◆ **Activity**: I'd like the line containing "Image resolution: width=644" and every line below it, to the end of the material, repeated exactly and with nothing else.
>>>
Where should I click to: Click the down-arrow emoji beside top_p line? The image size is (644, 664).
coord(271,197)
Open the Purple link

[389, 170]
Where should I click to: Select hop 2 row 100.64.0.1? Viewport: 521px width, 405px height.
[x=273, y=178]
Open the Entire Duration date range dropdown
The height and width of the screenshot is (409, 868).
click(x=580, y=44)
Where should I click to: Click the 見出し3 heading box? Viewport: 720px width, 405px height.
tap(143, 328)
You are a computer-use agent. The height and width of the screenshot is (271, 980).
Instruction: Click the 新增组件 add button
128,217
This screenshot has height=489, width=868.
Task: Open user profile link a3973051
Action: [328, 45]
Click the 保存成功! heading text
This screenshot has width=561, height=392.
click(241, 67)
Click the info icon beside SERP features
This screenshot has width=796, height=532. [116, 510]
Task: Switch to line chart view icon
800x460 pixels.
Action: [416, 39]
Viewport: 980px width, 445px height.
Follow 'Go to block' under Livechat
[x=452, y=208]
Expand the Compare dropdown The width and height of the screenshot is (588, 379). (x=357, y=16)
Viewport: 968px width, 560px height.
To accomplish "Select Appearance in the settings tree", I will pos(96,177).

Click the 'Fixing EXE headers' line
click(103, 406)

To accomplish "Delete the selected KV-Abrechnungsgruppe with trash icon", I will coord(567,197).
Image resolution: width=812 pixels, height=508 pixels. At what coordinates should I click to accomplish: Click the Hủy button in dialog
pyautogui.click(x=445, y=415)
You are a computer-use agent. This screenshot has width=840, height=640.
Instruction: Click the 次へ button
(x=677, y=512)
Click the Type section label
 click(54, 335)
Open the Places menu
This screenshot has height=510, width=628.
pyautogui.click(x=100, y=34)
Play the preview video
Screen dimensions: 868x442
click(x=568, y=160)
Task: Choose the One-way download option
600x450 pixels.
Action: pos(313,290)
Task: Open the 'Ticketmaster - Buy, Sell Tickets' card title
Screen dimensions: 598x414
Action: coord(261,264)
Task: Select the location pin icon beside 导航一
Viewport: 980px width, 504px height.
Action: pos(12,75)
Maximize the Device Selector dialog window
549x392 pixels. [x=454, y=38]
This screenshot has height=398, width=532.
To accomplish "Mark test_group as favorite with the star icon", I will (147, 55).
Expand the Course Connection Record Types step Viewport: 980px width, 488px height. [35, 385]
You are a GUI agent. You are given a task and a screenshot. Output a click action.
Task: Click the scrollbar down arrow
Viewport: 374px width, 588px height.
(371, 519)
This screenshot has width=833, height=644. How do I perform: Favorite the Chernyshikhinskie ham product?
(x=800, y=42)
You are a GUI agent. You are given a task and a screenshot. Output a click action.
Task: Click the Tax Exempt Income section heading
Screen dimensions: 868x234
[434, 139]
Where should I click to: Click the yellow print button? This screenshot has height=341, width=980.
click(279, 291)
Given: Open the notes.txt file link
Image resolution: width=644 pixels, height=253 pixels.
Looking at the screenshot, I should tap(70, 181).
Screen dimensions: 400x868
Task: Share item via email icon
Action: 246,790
<<<
◆ **Final answer**:
Image resolution: width=644 pixels, height=253 pixels.
Looking at the screenshot, I should tap(70, 181).
Screen dimensions: 400x868
Task: Share item via email icon
Action: 246,790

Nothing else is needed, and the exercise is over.